[Data elemen dan lokasi teks]
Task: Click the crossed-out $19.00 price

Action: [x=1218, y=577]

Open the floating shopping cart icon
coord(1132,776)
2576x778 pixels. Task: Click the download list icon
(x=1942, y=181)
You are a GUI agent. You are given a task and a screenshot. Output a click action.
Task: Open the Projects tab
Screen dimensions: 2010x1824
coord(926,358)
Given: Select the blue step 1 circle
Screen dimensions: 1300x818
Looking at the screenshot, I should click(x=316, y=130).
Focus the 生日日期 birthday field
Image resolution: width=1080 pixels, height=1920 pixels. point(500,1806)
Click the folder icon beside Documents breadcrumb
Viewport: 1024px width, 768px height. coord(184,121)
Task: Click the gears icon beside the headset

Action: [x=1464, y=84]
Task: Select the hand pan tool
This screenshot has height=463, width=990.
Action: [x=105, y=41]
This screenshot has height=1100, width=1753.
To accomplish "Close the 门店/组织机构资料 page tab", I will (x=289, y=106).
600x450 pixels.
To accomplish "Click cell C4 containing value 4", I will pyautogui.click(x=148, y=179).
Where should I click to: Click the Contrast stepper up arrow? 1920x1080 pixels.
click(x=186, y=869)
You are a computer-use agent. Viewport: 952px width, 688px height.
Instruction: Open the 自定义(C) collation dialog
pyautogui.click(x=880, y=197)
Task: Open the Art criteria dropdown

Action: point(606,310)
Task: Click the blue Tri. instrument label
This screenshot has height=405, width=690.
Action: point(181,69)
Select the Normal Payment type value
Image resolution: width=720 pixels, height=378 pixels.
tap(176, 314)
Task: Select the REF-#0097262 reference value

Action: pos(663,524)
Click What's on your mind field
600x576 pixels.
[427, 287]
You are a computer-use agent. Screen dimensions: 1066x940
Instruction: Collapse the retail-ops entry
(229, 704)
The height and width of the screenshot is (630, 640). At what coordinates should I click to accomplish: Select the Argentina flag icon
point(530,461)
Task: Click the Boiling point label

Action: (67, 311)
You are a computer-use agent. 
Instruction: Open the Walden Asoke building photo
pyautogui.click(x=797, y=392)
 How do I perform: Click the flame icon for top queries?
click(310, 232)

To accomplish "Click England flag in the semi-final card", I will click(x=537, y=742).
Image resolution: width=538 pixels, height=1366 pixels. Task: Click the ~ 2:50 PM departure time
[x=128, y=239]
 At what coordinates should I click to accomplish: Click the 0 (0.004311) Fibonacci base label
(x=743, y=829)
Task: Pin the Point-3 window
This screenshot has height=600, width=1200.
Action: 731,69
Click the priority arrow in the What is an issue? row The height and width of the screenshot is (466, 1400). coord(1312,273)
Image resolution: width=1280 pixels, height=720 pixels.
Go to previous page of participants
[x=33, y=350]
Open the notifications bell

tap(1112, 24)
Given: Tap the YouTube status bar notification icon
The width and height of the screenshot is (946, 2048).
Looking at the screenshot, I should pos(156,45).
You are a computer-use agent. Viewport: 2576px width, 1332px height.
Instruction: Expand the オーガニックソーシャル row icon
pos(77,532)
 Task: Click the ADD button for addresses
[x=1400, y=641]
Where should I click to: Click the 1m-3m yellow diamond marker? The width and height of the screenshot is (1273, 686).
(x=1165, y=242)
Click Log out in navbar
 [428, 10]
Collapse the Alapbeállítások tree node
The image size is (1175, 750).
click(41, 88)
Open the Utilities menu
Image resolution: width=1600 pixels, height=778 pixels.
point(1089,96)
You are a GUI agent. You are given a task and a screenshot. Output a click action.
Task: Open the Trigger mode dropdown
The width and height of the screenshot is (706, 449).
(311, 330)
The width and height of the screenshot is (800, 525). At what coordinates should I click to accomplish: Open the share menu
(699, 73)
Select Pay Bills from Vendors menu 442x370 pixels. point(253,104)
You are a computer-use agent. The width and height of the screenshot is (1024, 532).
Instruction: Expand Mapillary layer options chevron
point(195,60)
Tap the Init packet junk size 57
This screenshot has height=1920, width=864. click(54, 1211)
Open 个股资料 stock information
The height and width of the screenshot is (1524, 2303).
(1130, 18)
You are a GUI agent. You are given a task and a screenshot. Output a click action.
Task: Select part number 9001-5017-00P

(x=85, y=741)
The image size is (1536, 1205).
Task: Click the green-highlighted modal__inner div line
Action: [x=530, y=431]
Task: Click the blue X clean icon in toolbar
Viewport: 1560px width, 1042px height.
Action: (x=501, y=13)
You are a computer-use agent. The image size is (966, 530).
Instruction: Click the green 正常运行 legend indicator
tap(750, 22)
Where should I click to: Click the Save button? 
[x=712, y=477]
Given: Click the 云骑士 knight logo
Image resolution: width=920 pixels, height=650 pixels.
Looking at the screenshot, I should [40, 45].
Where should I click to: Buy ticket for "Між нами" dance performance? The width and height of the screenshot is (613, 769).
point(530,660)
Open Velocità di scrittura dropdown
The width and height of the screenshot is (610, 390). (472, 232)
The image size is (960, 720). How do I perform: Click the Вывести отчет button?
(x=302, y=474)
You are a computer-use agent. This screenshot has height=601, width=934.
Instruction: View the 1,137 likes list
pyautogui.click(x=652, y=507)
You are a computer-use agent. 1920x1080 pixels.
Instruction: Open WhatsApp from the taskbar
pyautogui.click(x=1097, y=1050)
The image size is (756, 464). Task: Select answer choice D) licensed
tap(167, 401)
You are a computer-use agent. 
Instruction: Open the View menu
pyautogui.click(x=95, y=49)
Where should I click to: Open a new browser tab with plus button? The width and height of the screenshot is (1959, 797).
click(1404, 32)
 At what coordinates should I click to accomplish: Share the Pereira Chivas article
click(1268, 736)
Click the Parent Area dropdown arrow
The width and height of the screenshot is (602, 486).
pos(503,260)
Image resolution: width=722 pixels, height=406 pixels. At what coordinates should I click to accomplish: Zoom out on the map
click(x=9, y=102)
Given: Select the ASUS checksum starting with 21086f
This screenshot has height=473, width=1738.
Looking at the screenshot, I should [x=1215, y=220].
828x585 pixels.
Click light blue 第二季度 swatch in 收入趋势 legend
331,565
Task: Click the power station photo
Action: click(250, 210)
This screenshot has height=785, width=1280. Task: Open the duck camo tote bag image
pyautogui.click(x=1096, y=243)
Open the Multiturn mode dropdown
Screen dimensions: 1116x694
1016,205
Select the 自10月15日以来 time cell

> **Tujuan Latihan**:
Tuliskan kembali tanpa perubahan semua baris material, mulai dari baris paling awal sampai dengan baris yang memuat "Image resolution: width=1080".

> **Jawaban Latihan**:
Task: Click the crossed-out $19.00 price

Action: [x=1218, y=577]

Open the floating shopping cart icon
coord(1132,776)
2576x778 pixels. Task: Click the download list icon
(x=1942, y=181)
You are a GUI agent. You are given a task and a screenshot. Output a click action.
Task: Open the Projects tab
Screen dimensions: 2010x1824
coord(926,358)
Given: Select the blue step 1 circle
Screen dimensions: 1300x818
Looking at the screenshot, I should click(x=316, y=130).
Focus the 生日日期 birthday field
Image resolution: width=1080 pixels, height=1920 pixels. point(500,1806)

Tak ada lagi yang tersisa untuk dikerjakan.